A Couple Visiting the Wedded Rocks (Meoto Iwa) by Futamigaura
by Keisai Eisen
- Date:
- 19th century
- Medium:
- Color woodblock print; surimono
- Source:
- Art Institute of Chicago
Description
A Couple Visiting the Wedded Rocks (Meoto Iwa) by Futamigaura is a Keisai Eisen [surimono](/glossary/surimono) in the Art Institute of Chicago, dated to 1801. Meoto Iwa, the pair of sea-stacks linked by a thick straw rope off the coast of Futamigaura near the Ise Shrines, has been a sacred and pictorial subject for centuries in Japan; for Edo ukiyo-e designers it offered a chance to combine landscape, pilgrimage, and conjugal symbolism in a single image.

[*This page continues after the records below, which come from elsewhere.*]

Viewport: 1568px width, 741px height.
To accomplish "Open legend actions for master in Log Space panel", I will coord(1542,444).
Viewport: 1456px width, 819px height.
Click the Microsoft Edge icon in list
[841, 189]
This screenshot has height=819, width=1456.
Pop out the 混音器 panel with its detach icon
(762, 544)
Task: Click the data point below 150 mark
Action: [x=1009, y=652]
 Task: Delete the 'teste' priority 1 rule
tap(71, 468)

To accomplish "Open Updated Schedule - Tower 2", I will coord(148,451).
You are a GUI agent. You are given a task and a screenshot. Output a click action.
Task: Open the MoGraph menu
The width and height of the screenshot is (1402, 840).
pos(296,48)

Eisen pictures a man and a woman — most likely a husband and wife on a pilgrimage to Ise — standing at the rocky shore, their attention fixed on the two stones that rise from the bright water. He keeps the figures compact and dignified, with carefully drawn travel garments and a quiet alignment that mirrors the rocks themselves, while the famous shimenawa rope strung between the stones registers as a strong horizontal anchoring the upper third of the composition. The surimono surface allows for restrained luxuries — metallic pigments on the rope and waves, a graded [bokashi](/glossary/bokashi) sky, and occasional [karazuri](/glossary/karazuri) embossing — that would have impressed the Edo poetry circle for whom the print was made. Kyoka verses inscribed across the sheet would have folded the visual subject into wordplay about marriage, longevity, and travel. Although Eisen is most often discussed in the context of [bijin-ga](/glossary/bijin-ga), this print shows him handling the [meisho-e](/glossary/meisho-e) landscape mode that would later dominate late-Edo ukiyo-e, while keeping his characteristic attention to the small social drama of a pair of travelers. The Chicago impression remains a finely preserved example of his early surimono work.